Required work:
Continue the pool testing notes below, the text on VDev layout and parity rather than the material that follows it, starting after its last sentence.

Source extract:
_ _ _ _ _ _ _
Pool Testing
Best Practices
Best practice from Oracle says a VDev should be less than 9 disks1. So given 24 disks, you should have 3 VDevs. They further recommend the following amount of parity vs data:
- single-parity starting at 3 disks (2+1)
- double-parity starting at 6 disks (4+2)
- triple-parity starting at 9 disks (6+3)
It is not recommended to create a zpool with a single large vdev, say 20 disks, because write IOPS performance will be that of a single disk, which also means that resilver time will be very long (possibly weeks with future large drives).
Reasons For These Practices
I interpret this as meaning that when a single IO write operation is given to the VDev, it won’t write anything else until it’s done. But if you have multiple VDevs, you can hand out a writes to other VDevs while you’re waiting on the first. Reading is probably unaffected, but writes will be faster with more VDevs.
Also, when resilvering the array, you have to read from each of the drives in the VDev to calculate the parity bit. If you have 24 drives in a VDev, then you have to read a block of data from all 24 drives to produce the parity bit. If you have only 8, then you have only 1/3 as much data to read. Meanwhile, the rest of the VDevs are available for real work.
_ _ _ _ _ _ _
Stored data:
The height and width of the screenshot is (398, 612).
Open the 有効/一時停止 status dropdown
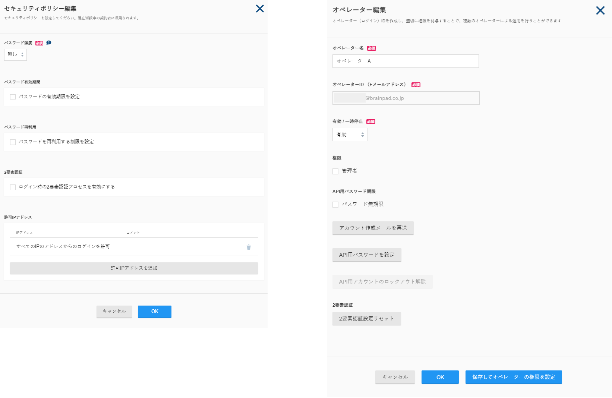pyautogui.click(x=350, y=135)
_ _ _ _ _ _ _
Response to the task:
Rebuilding the array also introduces stress which can cause other disks to fail, so it’s best to limit that to a smaller set of drives. I’ve heard many times of resilvering causing sister drives that were already on the edge, to go over and fail the array.
Calculating Failure Rates
You can calculate the failure rates of different configurations with an on-line tool2. The chart scales the X axis by 50, so the differences in failure rates are not as large as it would seem, but if they didn’t you wouldn’t be able to see the lines. But in most cases, there’s not a large difference say between a 4x9 and a 3x12.
When To Use a Hot Spare
Given 9 disks where one fails, is it better to drop from 3 parity to 2 and run in degraded mode, or 2 parity that drops to 1 and a spare that recovers without intervention. The math2 says its better to have parity. But what about speed? When you loose a disk, 1 out of every 9 IOPS requires that you reconstruct it from parity. Anecdotally, observed performance penalties are minor. So the only times to use a hot spare is:
- When you have unused capacity in RAIDZ3 (i.e. almost never)
- When IOPS require a mirror pool
Say you have 16 bays of 4TB Drives. A 2x8 Z2 config gives you 48TB but you only want 32TB. Change that to a 2x8 Z3 and get 40TB. Still only need 32 TB? Change that to a 2x7 Z3 with 2 hot spares. Now you have 32TB with the maximum protection and the insurance of an automatic replacement.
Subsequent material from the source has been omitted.